Questa vita nuova, questo essere portati in alto, messi nel piano alto della comunione con il Signore Gesù che è morto e risorto, che è vincitore e che è vivente, ci chiama a sintonizzarci con questo piano e a permettere all’azione dello Spirito Santo di trasformare la nostra vita e di manifestare questa condizione di con-risorti.
Il riferimento a Cristo seduto alla destra di Dio lo ritroviamo annunciato nel salmo messianico 110 (109) che cantiamo nei vespri le domeniche e nelle feste: “Dixit Dominus Domino meo sede a dextris mei.”, ossia “Dice il Signore al mio Signore, siedi alla mia destra” (Salmo 110,1)
Questo testo è applicato esplicitamente a Gesù dagli Atti degli Apostoli nel discorso tenuto dall’apostolo Pietro il giorno di Pentecoste per annunciare il compimento di questo versetto avvenuto con la morte, risurrezione e ascensione di Gesù di cui Pietro e gli apostoli sono stati testimoni oculari.
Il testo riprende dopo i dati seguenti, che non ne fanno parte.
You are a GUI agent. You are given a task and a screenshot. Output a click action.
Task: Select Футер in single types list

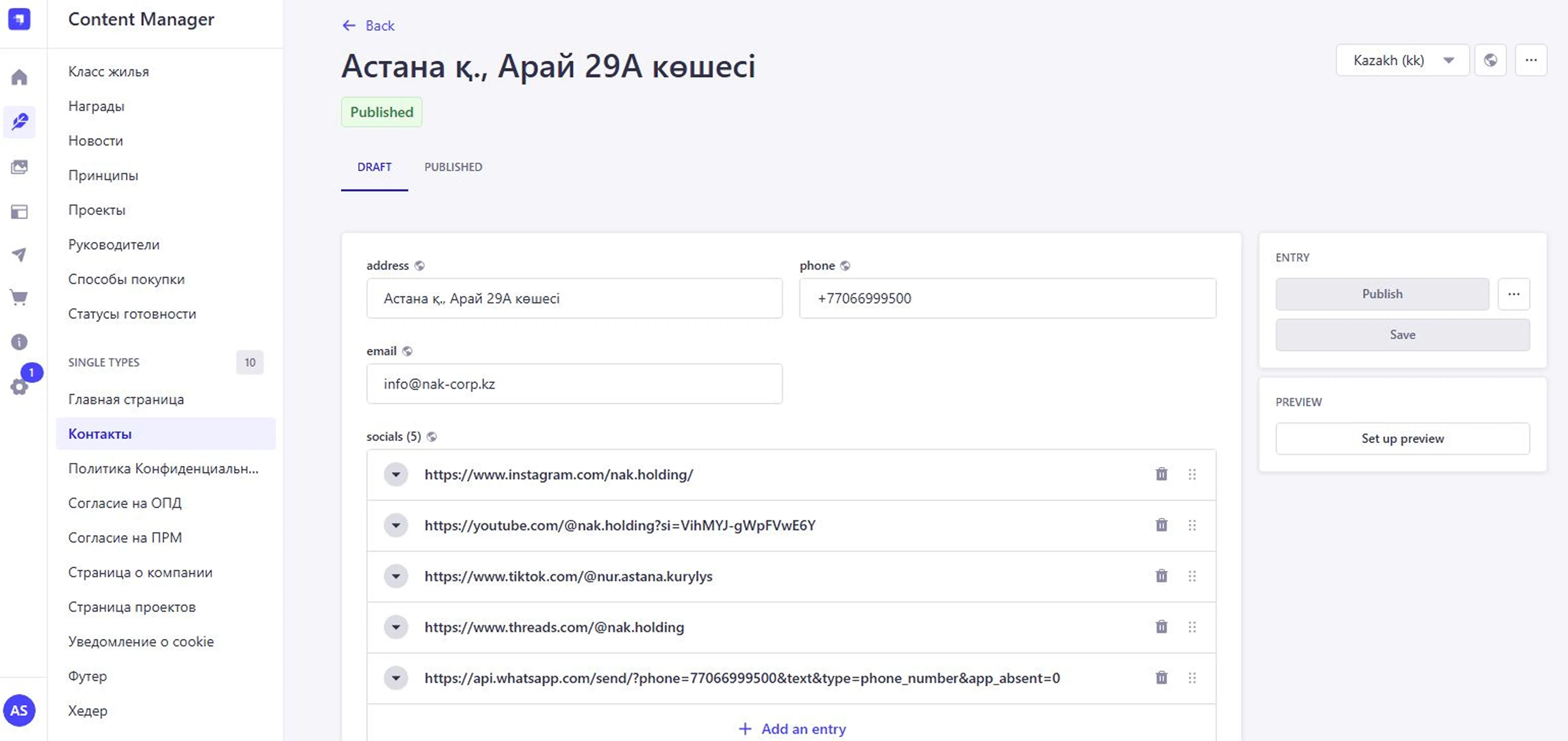[88, 676]
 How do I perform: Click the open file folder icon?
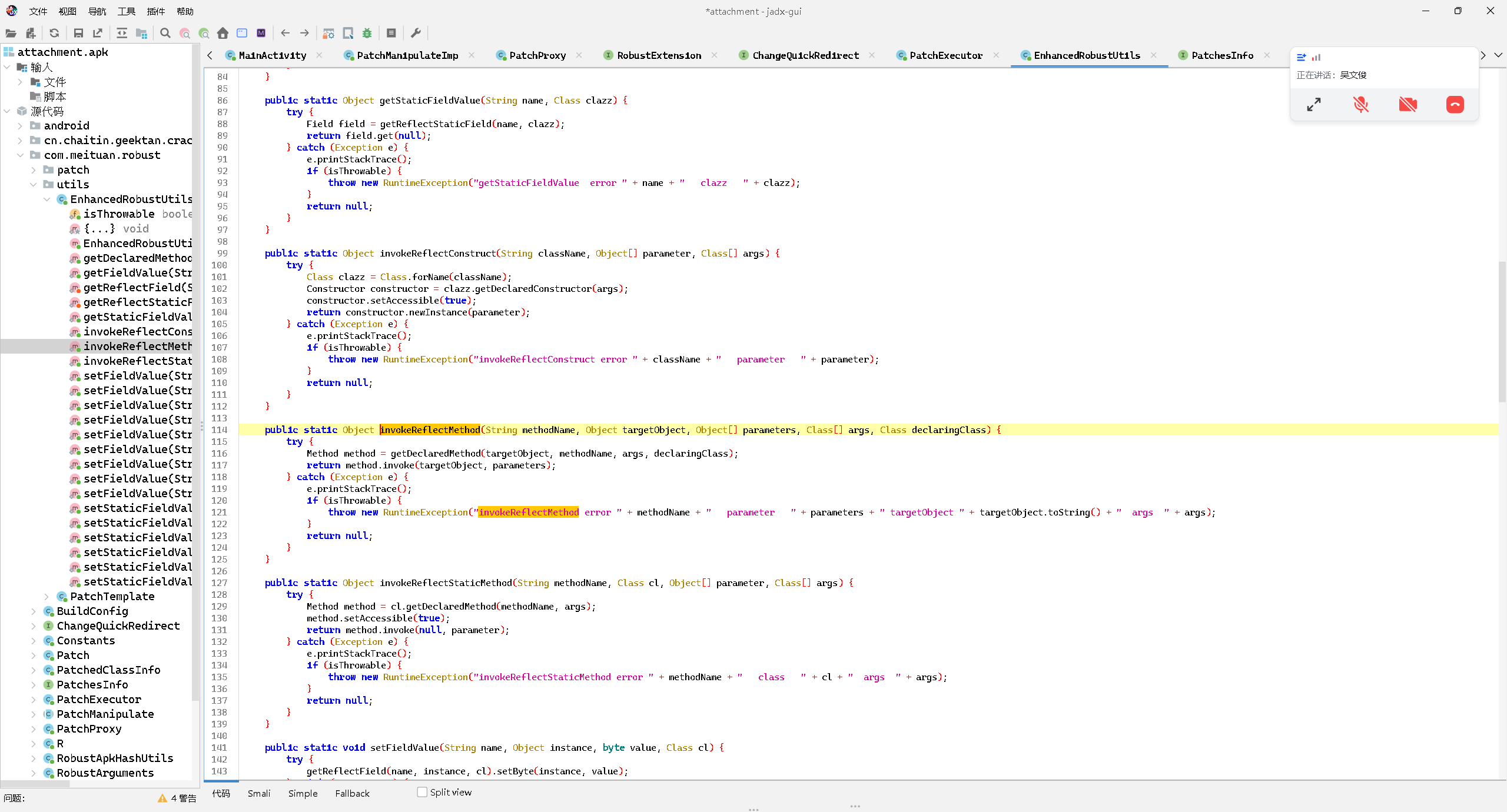[x=11, y=34]
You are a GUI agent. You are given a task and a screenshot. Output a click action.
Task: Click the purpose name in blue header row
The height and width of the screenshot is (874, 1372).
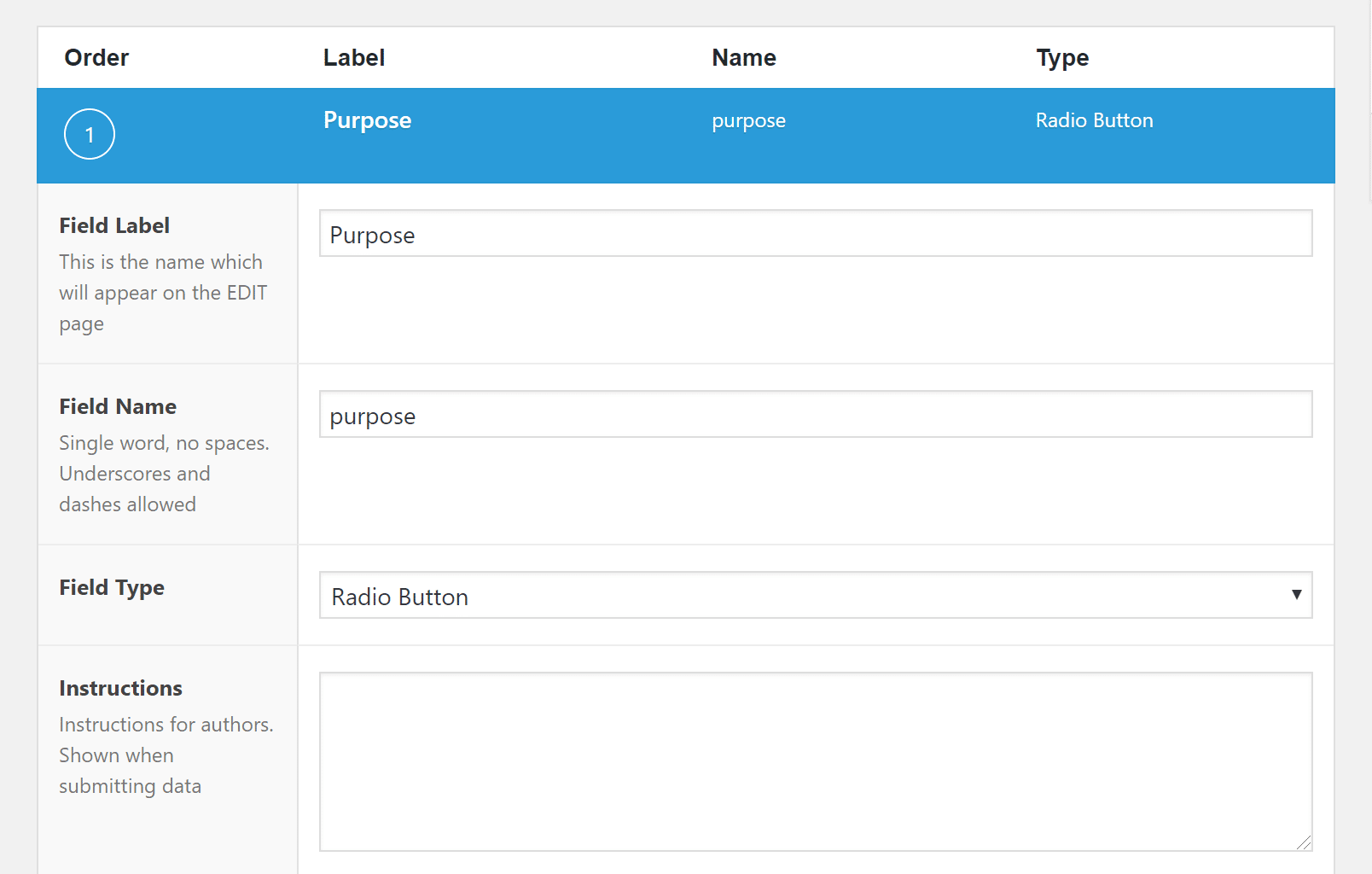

‘Cercare le cose di lassù’ potrebbe farci pensare a qualcosa di un po’ evanescente: ‘Abbiamo tanti problemi, stacchiamo un po’ la testa, guardiamo un po’ ad altro.’ Non è ovviamente questo.
Il seguito del nostro testo che analizzeremo nei prossimi incontri ci darà modo di vedere che cosa sono “le cose di lassù”, di cosa si tratta. Una traduzione più letterale dell’originale greco sarebbe: ‘’Le cose dell’alto/le cose in alto.”
Nella lettera ai Colossesi abbiamo sempre visto questo grande spostamento dall’asse temporale, tipico delle lettere Protopaoline: prima e dopo, noi partecipiamo ora alla morte di Cristo per partecipare dopo alla resurrezione. Quindi c‘è questa insistenza sul tempo, ‘questo è il tempo della prova’, diceva anche la prima lettera di Pietro ascoltata oggi nella lettura breve del vespro:
1Pt 1 6Perciò siete ricolmi di gioia, anche se ora dovete essere, per un po’ di tempo, afflitti da varie prove, 7affinché la vostra fede, messa alla prova, molto più preziosa dell’oro – destinato a perire e tuttavia purificato con fuoco – torni a vostra lode, gloria e onore quando Gesù Cristo si manifesterà.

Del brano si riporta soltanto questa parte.